The study reveals people in low and moderate income brackets who have the healthcare coverage are more likely to make their rent or mortgage payments than those who remain uninsured.
The finding is based on data from roughly 5,000 tax filers who live in 18 states that did not expand Medicaid in the past two years.
Emily Gallagher with Washington University in St. Louis, which conducted the research, says the coverage was especially beneficial for those experiencing major medical events.
“The people who experience a medical shock, their medical spending is lower if they have access to the Obamacare subsidized insurance than if they didn’t” said Gallagher. “And that is what’s likely translating into a better ability to make their rent.”
Gallagher notes housing plays an outsize role in the lives of those with less money. “There’s been a lot of research that predates our study that shows that housing instability leads to a lot of negative effects on child development outcomes, on mental health outcomes.”
The study was conducted in states without Medicaid expansion because they have what’s commonly called “the coverage gap”. In those locations, many adults earn too much to qualify for Medicaid, but too little to be eligible for insurance through the Affordable Care Act.
The research showed low income people with coverage under the Affordable Care Act, and who reside in the states failing to expand Medicaid, are 15 percent less likely to be delinquent with their home payments.
Gallagher says housing instability can adversely impact those with less money. “Not being able to pay your rent can cause you to have to leave your apartment, have to move to a new apartment, maybe in a new neighborhood, pull your kids out of school. And all these have well documented negative effects.”
With the subsidies provided to low income people by the Affordable Care Act, a 30 year-old single adult who earns just over the poverty line, about $12,000, would pay $20 a month for health insurance, versus $265 without the coverage.

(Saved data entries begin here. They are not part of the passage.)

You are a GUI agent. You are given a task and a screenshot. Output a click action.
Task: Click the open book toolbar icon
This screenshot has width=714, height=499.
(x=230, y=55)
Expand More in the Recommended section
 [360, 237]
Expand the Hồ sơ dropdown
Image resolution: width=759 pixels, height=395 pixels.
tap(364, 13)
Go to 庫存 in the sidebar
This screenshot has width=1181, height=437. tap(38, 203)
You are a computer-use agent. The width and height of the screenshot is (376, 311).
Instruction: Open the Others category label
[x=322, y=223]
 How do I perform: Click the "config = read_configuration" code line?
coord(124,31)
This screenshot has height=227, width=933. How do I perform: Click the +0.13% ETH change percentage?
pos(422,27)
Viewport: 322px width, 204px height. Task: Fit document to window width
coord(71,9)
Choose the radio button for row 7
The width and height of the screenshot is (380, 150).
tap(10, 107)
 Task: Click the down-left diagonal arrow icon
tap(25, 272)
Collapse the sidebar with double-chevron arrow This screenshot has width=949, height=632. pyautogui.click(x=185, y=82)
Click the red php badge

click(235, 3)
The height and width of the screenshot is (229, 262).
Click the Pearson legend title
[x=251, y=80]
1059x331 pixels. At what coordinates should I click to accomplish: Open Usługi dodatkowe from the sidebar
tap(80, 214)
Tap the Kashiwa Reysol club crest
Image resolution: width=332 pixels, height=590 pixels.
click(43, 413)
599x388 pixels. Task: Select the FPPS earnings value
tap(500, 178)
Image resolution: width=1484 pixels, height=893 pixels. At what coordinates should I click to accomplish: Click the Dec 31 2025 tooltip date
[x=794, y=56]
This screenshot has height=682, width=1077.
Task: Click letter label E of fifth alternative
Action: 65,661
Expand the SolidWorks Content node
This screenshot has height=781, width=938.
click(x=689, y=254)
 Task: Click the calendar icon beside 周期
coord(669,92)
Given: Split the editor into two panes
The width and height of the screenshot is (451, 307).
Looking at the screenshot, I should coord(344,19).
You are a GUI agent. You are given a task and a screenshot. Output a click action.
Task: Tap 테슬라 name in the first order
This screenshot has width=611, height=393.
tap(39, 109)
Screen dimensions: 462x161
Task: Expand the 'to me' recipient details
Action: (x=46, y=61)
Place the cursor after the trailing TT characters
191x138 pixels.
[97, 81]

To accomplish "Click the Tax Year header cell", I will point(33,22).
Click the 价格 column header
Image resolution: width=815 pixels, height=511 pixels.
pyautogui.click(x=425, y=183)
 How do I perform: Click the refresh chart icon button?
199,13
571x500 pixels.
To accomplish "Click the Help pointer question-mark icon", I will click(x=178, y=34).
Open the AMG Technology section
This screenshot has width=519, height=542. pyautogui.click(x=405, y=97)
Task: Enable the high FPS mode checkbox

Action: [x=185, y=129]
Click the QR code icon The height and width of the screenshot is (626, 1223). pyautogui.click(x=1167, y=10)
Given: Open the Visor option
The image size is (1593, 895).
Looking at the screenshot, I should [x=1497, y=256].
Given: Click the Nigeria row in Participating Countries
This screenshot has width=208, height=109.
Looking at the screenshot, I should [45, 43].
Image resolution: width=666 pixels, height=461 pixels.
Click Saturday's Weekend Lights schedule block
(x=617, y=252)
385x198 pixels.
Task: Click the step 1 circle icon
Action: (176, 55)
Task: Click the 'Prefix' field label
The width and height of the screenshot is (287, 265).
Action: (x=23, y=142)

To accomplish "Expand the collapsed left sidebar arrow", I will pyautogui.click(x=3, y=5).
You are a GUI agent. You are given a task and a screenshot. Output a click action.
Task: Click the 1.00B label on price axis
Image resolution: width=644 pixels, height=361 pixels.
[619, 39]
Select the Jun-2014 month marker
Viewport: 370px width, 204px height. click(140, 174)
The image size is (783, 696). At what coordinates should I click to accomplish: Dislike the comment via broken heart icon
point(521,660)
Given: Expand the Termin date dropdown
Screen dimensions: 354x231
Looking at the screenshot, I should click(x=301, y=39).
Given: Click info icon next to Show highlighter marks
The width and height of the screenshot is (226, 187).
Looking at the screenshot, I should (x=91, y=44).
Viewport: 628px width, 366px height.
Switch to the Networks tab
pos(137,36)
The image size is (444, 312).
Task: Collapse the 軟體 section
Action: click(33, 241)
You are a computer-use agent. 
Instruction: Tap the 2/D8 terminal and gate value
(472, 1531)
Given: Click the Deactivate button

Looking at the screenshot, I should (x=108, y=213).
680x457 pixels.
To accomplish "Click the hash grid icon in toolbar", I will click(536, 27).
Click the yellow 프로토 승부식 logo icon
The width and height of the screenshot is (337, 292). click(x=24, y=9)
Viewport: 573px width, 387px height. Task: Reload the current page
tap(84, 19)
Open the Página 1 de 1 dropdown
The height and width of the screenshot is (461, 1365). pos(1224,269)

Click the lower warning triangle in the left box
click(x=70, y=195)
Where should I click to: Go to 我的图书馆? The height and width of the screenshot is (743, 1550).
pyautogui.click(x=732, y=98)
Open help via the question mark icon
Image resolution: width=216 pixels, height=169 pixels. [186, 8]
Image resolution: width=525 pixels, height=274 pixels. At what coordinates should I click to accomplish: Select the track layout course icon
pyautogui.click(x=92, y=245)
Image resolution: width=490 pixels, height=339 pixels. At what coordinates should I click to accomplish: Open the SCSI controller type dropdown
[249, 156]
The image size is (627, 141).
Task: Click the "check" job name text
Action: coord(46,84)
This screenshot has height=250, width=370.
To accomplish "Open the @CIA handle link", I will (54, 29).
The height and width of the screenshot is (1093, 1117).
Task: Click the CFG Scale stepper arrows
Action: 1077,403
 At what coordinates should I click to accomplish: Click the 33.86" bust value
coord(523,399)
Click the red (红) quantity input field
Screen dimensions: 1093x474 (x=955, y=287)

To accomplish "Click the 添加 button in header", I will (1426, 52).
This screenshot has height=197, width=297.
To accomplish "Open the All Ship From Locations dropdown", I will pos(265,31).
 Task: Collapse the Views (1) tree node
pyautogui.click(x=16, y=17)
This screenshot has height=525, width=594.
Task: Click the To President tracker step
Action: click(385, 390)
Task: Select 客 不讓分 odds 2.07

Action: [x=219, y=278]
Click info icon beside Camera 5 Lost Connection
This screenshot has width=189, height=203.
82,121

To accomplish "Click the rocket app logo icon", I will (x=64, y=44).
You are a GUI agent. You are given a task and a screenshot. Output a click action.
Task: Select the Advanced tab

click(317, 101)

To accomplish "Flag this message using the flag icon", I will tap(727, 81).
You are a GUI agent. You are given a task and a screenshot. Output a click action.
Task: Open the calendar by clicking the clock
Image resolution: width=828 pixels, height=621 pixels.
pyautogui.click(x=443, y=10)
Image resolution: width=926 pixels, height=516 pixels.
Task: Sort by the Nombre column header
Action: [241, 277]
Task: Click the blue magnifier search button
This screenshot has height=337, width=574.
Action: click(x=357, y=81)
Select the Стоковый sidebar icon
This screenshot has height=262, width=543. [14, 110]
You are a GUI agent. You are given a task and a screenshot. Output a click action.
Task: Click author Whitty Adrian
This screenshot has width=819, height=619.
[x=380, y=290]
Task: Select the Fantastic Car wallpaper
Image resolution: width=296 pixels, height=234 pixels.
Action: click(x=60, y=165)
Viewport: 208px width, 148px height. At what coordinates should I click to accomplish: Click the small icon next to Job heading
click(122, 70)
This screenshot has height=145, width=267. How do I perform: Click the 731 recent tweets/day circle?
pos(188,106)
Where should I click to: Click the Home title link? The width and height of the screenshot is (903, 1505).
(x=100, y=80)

Gallagher says the same person, if covered by the Affordable Care Act, would be subject to pay about a third of the maximum out of pocket expenses.
Gallagher actually credits the states that chose not to expand Medicaid with giving researchers like her the opportunity to gauge the success rate of the Affordable Care Act for low income people. “It created two groups of people, some with access to affordable insurance, and some without, that we can compare.”
Missouri is one of the states that hasn’t expanded Medicaid.